Не буду утруждать вас рассказами о застолье, все и без того
знают, как гуляют у нас на Руси. Тост за именинницу, потом «между первой и
второй перерывчик не большой», дальше стоя за прекрасных дам, потом «чтобы
елось и пилось» (будто без тоста им не пьется и не есться), и так до
бесконечности, вернее, до конечности, то есть до опорожнения последней бутылки.
… Было почти 12, когда в дверь постучали.
— Хто тама? — спросил у дверной ручки программист
Сереженька.
— Это я почтальон Печкин… — захихикал Кузин и уронил в
тарелку с картошкой свои очки.
— Это милиционер Геркулесов, — раздалось из-за
двери. — Принес известия про вашего … кхм… мальчика.
— Коленька! — радостно запищала Маруся, рванувшись
к двери.
Через секунду Геркулесов уже стоял в нашей комнате и робко
извинялся.
— Простите, ради бога, я не знал, что у вас застолье.

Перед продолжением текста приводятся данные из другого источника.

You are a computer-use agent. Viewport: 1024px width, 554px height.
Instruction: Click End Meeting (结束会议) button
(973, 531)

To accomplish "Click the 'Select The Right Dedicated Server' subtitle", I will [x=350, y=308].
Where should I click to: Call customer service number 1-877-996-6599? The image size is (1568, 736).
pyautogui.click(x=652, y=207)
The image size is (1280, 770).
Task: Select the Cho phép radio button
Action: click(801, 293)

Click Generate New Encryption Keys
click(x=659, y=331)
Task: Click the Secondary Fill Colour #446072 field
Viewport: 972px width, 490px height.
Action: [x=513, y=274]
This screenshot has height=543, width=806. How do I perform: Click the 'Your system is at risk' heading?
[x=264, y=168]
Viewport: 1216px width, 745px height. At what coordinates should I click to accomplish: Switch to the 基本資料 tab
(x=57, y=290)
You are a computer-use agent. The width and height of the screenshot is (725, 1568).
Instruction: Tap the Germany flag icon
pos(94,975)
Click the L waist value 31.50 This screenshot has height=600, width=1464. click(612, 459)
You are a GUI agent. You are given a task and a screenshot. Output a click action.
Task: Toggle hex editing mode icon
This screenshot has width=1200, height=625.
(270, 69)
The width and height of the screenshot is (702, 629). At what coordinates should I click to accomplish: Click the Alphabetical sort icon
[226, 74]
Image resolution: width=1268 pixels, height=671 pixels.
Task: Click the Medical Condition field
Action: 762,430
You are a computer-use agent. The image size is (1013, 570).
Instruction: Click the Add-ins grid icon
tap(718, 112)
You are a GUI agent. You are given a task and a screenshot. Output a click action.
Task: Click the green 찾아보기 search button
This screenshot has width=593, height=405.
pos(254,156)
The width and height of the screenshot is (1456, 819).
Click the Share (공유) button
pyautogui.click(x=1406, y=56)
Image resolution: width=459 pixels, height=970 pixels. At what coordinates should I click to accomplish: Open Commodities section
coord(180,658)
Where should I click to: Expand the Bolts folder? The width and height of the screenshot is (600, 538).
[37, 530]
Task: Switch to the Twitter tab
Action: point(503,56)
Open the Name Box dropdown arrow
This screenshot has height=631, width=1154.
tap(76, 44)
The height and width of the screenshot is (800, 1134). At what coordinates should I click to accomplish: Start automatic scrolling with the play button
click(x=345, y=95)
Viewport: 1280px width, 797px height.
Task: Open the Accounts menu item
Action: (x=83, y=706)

— Да ладно, не берите в голову, лучше присоединяйтесь к
нам, — заискрила Маруся и, вцепившись в его локоть, начала тянуть к столу.
— Нет, я пойду…
— Нет уж, садитесь. — Маруся все настойчивее
пихала парня в гущу веселящихся.
— Да не удобно…
— Неудобно на потолке спать — одеяло падает, —
ляпнула я. — Так что лучше сядьте, от нее все равно не возможно
отделаться.
Геркулесов, еще помявшись для виду, сел. Маруся примостилась
рядышком.
— Чего празднуем? — поинтересовался он,
подозрительно принюхиваясь к джину, который благодаря заботливым рукам Маруси,
оказался вместе со стаканом в его руке.
— У Лели День рождения, — сообщила Маринка.
— У вас? — он оторвался от созерцания янтарной
жидкости и удивленно уставился на меня.
— И чего тут странного? — насупилась я. —
Даже если вы считаете, что меня нашли в капусте, это еще не говорит о том, что
у меня не может быть…
— Нет, вы не правильно поняли… Просто, — он робко
улыбнулся, — у меня тоже сегодня День рождения.
— Вот это да! — шумно выдохнул Зорин и полез через
стол обниматься.
Все остальные тоже повскакивали с мест, обступили
именинника, загалдели. Геркулесов еще больше стушевался: покраснел, опустил
очи, залепетал «спасибо, спасибо». Добила его Маруся — с воплем «Дорогой вы
наш!» она, растолкав всех, бросилась к нему на грудь, прижалась нарумяненной
щекой к его кожаной куртке, а, належавшись, подпрыгнула и запечатлела на
пунцовой щеке Геркулесова смачный поцелуй. После такого поздравления именинник
впал в ступор, из которого его смог вывести только джин.
— Какая гадость! — прохрипел он, когда
неразбавленная тоником жидкость обожгла ему горло. — Как вы это пьете?
— Нормально, — заверил Зорин, хлопнув залпом
полстакана. — Мы уже в той стадии, когда градусы не чувствуются, как и
горечь, и противный вкус. Приходили бы раньше.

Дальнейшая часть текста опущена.